Bryant is walking through the “City of Hope” exhibit, which he curated and is housed at the Smithsonian Museum of American History. The walls include pictures and artifacts from the six-week Resurrection City demonstration — even a room with a looped recording of the sound of rain falling on visitors’ heads.
The Resurrection City encampment can be credited with a few immediate changes, mostly regarding food stamps and nutrition programs, but it was never going to capture the public’s imagination as the 1963 March on Washington did, Bryant said.
That’s for several reasons: So much of the country, and so many of the organizers, were in mourning for King; the campaign continued for six weeks, without the kind of sound bite that King might have provided, and it was less an appeal to the conscience of the country than an appeal to the slow, grinding process of Congress.
Mantler said it helped forge a generation of activists through the 1970s and ‘80s by bringing together people who had more in common than they might have otherwise realized. “There were these opportunities for building relationships and individual conversations that are often lost when we think of social movements,” he said.

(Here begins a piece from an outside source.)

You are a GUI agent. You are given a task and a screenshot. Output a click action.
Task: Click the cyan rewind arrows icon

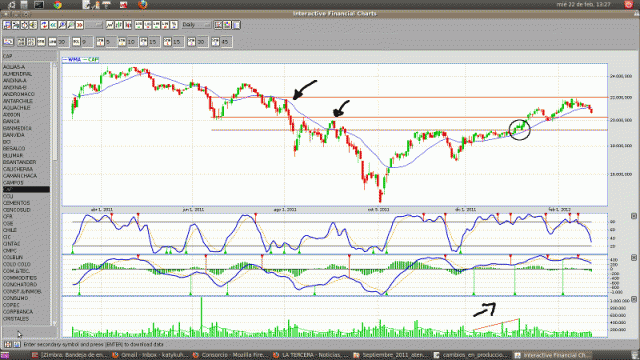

“We look at the big rallies and marches and we think, ‘Well, that changed the policy.’ But what’s most important … [is] that folks meet other people, who have a different background than they do but have come to some similar conclusions, and are able to share ideas and stories and experiences with each other that they’re able to take home, wherever home is.”
Tim Wright, an educator who gives walking tours of D.C., added the Resurrection City site to his repertoire after seeing the exhibit, saying that the Poor People’s Campaign provides an object lesson in the unromantic work of getting things done. The March on Washington, King’s assassination, even the rioting in D.C. that came afterward, take up “a lot of educational space,” he said. “But, to me, what’s most important is, what happened after the assassination? What is the legacy of King? And I wanted to shine a light on that.”
A modern-day Poor People’s Campaign is being held May 14 through June 23 — this time, the end date has been set on purpose — in locations all over the country, focusing on issues such as income inequality, criminal justice, military spending, voting rights and more.
Bryant said that modern-day protest movements such as Occupy Wall Street and Black Lives Matter take a lesson from the original Poor People’s Campaign whether they know it or not — the importance of what Wright calls “taking up space.”
It’s an old-style protest technique, and Bryant fears current protesters don’t grasp its importance. “I think activism and mobilization is extremely different now, particularly with social media. Social media helps people to mobilize more quickly, but it can also hinder perhaps, because you can be an activist from the comfort of your living room. With a movement like this, you have to actually be out on the ground.”
The current groups, he said, have done “a really good job of mobilizing … but then, without some sort of other organization to keep the conversation going, you have to wonder what are the next steps.”
By working face-to-face like the Resurrection City movement did, Bryant said: “You share a culture, and then you sort of become part of the same culture. … [And then] you have a stronger commitment to one another.”
Laura Jones said that mainly what she remembered doing was listening and learning. “I spent quite a bit of time just listening to people’s stories and talking to people. … Some of the people who were there had never been out of their counties, never mind in the big city of Washington, D.C., in a shack behind the White House.”
Most accounts of Resurrection City, she said, paint it “as if it were a complete failure. And there were some things about it that failed. But the fact that it survived for six weeks, and there were literally thousands of people who were involved … even the longevity of the attempt to draw attention to the concerns that people had is a remarkable thing.”